[Dataset items]
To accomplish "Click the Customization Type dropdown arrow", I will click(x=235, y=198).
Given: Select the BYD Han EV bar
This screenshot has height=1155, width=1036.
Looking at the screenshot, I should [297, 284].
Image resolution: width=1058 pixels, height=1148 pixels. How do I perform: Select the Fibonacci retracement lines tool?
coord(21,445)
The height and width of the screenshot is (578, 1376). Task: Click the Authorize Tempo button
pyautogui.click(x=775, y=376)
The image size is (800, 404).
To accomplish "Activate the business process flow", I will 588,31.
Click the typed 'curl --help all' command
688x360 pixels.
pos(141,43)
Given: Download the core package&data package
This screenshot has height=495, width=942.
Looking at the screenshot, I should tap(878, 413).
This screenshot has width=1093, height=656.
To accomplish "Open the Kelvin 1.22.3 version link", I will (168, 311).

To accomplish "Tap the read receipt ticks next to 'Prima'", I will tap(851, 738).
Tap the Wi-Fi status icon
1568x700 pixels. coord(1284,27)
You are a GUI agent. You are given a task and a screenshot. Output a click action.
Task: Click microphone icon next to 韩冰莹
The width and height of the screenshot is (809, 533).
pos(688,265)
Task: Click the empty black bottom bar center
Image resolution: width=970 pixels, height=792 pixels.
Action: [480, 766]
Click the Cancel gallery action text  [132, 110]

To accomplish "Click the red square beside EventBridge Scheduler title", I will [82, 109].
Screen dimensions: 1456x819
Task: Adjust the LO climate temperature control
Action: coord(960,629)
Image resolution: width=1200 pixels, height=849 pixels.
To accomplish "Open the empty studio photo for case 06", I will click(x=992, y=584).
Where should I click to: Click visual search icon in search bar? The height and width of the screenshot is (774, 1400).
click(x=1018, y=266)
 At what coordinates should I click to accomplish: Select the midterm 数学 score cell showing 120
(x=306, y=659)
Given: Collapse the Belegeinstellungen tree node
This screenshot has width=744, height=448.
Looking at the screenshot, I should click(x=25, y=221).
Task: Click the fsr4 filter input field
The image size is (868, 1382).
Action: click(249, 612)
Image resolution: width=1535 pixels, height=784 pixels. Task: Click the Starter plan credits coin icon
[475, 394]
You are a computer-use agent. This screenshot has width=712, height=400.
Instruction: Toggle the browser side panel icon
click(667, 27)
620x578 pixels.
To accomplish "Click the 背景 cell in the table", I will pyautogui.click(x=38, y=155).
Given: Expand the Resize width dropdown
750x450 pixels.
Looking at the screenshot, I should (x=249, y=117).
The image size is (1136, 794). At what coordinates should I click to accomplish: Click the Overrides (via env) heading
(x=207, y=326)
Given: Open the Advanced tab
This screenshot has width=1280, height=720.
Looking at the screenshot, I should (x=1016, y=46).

**Your objective:** Each entry shown above should be copied out exactly.

**Solution to this task:**
To accomplish "Click the Customization Type dropdown arrow", I will click(x=235, y=198).
Given: Select the BYD Han EV bar
This screenshot has height=1155, width=1036.
Looking at the screenshot, I should [297, 284].
Image resolution: width=1058 pixels, height=1148 pixels. How do I perform: Select the Fibonacci retracement lines tool?
coord(21,445)
The height and width of the screenshot is (578, 1376). Task: Click the Authorize Tempo button
pyautogui.click(x=775, y=376)
The image size is (800, 404).
To accomplish "Activate the business process flow", I will 588,31.
Click the typed 'curl --help all' command
688x360 pixels.
pos(141,43)
Given: Download the core package&data package
This screenshot has height=495, width=942.
Looking at the screenshot, I should tap(878, 413).
This screenshot has width=1093, height=656.
To accomplish "Open the Kelvin 1.22.3 version link", I will (168, 311).

To accomplish "Tap the read receipt ticks next to 'Prima'", I will tap(851, 738).
Tap the Wi-Fi status icon
1568x700 pixels. coord(1284,27)
You are a GUI agent. You are given a task and a screenshot. Output a click action.
Task: Click microphone icon next to 韩冰莹
The width and height of the screenshot is (809, 533).
pos(688,265)
Task: Click the empty black bottom bar center
Image resolution: width=970 pixels, height=792 pixels.
Action: [480, 766]
Click the Cancel gallery action text  [132, 110]

To accomplish "Click the red square beside EventBridge Scheduler title", I will [82, 109].
Screen dimensions: 1456x819
Task: Adjust the LO climate temperature control
Action: coord(960,629)
Image resolution: width=1200 pixels, height=849 pixels.
To accomplish "Open the empty studio photo for case 06", I will click(x=992, y=584).
Where should I click to: Click visual search icon in search bar? The height and width of the screenshot is (774, 1400).
click(x=1018, y=266)
 At what coordinates should I click to accomplish: Select the midterm 数学 score cell showing 120
(x=306, y=659)
Given: Collapse the Belegeinstellungen tree node
This screenshot has width=744, height=448.
Looking at the screenshot, I should click(x=25, y=221).
Task: Click the fsr4 filter input field
The image size is (868, 1382).
Action: click(249, 612)
Image resolution: width=1535 pixels, height=784 pixels. Task: Click the Starter plan credits coin icon
[475, 394]
You are a computer-use agent. This screenshot has width=712, height=400.
Instruction: Toggle the browser side panel icon
click(667, 27)
620x578 pixels.
To accomplish "Click the 背景 cell in the table", I will pyautogui.click(x=38, y=155).
Given: Expand the Resize width dropdown
750x450 pixels.
Looking at the screenshot, I should (x=249, y=117).
The image size is (1136, 794). At what coordinates should I click to accomplish: Click the Overrides (via env) heading
(x=207, y=326)
Given: Open the Advanced tab
This screenshot has width=1280, height=720.
Looking at the screenshot, I should (x=1016, y=46).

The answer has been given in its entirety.